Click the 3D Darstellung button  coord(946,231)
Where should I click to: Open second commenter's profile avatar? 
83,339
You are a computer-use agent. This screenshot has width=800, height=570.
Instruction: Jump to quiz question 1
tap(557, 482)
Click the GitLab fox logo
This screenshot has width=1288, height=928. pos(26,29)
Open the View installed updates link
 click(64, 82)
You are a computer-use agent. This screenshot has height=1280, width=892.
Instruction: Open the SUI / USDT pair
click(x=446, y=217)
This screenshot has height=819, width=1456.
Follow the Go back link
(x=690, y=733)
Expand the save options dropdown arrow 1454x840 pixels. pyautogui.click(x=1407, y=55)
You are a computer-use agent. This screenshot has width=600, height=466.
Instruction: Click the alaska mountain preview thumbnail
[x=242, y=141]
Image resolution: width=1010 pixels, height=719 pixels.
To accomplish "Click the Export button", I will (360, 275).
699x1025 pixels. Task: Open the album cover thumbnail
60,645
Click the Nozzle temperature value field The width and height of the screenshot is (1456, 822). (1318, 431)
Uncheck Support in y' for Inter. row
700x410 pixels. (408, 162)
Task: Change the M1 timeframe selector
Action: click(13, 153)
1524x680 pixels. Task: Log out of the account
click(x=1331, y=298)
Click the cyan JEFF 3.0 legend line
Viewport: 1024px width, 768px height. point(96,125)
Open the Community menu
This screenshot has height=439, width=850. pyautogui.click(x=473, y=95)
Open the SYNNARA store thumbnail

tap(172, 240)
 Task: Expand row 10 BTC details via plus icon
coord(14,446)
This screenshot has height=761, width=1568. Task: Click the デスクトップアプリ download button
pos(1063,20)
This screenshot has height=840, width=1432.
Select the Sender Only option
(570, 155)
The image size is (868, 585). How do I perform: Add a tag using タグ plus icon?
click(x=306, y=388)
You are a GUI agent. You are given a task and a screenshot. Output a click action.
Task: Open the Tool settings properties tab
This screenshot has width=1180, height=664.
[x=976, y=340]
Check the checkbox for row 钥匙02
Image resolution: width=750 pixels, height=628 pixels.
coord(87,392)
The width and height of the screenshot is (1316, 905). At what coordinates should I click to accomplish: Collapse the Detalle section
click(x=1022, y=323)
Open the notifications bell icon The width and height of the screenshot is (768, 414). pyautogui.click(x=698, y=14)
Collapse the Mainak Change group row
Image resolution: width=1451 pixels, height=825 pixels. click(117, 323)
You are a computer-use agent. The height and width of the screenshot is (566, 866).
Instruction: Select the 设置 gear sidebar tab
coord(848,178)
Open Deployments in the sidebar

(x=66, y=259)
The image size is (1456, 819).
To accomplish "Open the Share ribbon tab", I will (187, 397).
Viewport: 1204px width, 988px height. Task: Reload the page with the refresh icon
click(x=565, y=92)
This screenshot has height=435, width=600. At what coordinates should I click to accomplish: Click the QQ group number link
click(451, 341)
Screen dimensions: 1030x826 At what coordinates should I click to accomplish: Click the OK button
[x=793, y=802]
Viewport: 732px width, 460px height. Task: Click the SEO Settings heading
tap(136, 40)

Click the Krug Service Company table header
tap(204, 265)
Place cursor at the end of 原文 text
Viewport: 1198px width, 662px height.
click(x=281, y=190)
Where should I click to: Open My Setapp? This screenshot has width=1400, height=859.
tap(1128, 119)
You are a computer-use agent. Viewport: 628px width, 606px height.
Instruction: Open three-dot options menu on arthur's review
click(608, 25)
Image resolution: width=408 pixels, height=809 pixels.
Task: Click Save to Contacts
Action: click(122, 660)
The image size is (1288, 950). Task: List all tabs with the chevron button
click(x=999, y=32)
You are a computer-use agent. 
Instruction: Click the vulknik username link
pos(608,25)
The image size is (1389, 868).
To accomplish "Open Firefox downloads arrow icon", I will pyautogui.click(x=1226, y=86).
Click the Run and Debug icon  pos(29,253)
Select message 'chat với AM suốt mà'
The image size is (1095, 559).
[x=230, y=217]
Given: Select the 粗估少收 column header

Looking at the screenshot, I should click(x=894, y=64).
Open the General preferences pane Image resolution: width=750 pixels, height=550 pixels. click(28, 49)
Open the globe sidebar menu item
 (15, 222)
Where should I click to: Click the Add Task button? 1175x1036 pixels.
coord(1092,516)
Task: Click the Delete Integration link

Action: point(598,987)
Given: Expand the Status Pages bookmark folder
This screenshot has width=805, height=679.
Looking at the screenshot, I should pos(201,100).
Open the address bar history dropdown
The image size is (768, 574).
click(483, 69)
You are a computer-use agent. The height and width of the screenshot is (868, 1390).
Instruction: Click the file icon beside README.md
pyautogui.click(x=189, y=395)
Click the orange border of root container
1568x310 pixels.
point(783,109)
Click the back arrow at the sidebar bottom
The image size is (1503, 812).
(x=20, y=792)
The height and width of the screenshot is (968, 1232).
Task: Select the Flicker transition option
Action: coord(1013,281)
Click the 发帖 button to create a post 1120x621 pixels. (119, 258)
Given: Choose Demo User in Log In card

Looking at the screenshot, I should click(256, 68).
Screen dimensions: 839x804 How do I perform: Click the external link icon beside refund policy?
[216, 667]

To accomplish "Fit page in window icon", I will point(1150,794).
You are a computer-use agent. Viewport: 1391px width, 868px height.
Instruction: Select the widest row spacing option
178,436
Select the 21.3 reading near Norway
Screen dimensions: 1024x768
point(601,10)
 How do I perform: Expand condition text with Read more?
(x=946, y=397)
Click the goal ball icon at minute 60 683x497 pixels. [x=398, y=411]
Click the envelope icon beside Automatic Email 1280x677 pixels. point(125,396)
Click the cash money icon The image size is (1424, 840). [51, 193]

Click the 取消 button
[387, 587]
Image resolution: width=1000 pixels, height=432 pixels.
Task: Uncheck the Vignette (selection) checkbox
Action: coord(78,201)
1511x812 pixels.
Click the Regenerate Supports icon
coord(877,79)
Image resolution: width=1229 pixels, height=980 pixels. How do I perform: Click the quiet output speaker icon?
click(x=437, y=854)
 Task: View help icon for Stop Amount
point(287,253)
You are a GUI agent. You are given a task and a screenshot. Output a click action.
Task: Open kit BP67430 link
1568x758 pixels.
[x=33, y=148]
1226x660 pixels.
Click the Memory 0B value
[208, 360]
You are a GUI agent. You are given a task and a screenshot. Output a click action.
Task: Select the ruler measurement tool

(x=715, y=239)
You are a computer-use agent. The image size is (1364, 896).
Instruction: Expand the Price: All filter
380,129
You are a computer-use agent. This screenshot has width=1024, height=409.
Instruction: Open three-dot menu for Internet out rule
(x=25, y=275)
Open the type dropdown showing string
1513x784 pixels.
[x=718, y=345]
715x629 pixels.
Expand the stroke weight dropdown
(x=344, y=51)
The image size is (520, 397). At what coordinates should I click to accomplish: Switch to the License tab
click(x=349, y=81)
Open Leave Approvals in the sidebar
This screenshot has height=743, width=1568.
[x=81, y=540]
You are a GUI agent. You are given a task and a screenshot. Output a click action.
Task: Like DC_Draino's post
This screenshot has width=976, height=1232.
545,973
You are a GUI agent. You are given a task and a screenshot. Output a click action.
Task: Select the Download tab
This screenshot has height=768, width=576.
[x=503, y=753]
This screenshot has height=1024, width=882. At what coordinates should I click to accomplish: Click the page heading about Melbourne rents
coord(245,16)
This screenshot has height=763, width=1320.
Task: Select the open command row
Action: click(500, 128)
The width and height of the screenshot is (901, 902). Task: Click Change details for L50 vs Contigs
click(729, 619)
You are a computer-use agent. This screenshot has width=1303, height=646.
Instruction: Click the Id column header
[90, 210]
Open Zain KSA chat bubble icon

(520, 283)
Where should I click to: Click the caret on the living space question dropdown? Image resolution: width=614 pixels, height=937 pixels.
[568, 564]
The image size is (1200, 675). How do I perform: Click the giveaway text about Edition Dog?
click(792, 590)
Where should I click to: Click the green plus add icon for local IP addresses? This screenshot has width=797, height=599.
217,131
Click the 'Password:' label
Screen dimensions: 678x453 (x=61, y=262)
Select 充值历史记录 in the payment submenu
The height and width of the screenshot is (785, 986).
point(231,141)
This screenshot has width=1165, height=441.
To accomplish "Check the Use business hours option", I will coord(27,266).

◇ ◇ ◇ ◇ ◇ ◇ ◇

REQUIRED WORK:
Repeat the records from the line containing "is (868, 1390)." through the line containing "Click the goal", with both of those lines included.

EXPECTED ANSWER:
You are a computer-use agent. The height and width of the screenshot is (868, 1390).
Instruction: Click the file icon beside README.md
pyautogui.click(x=189, y=395)
Click the orange border of root container
1568x310 pixels.
point(783,109)
Click the back arrow at the sidebar bottom
The image size is (1503, 812).
(x=20, y=792)
The height and width of the screenshot is (968, 1232).
Task: Select the Flicker transition option
Action: coord(1013,281)
Click the 发帖 button to create a post 1120x621 pixels. (119, 258)
Given: Choose Demo User in Log In card

Looking at the screenshot, I should click(256, 68).
Screen dimensions: 839x804 How do I perform: Click the external link icon beside refund policy?
[216, 667]

To accomplish "Fit page in window icon", I will point(1150,794).
You are a computer-use agent. Viewport: 1391px width, 868px height.
Instruction: Select the widest row spacing option
178,436
Select the 21.3 reading near Norway
Screen dimensions: 1024x768
point(601,10)
 How do I perform: Expand condition text with Read more?
(x=946, y=397)
Click the goal ball icon at minute 60 683x497 pixels. [x=398, y=411]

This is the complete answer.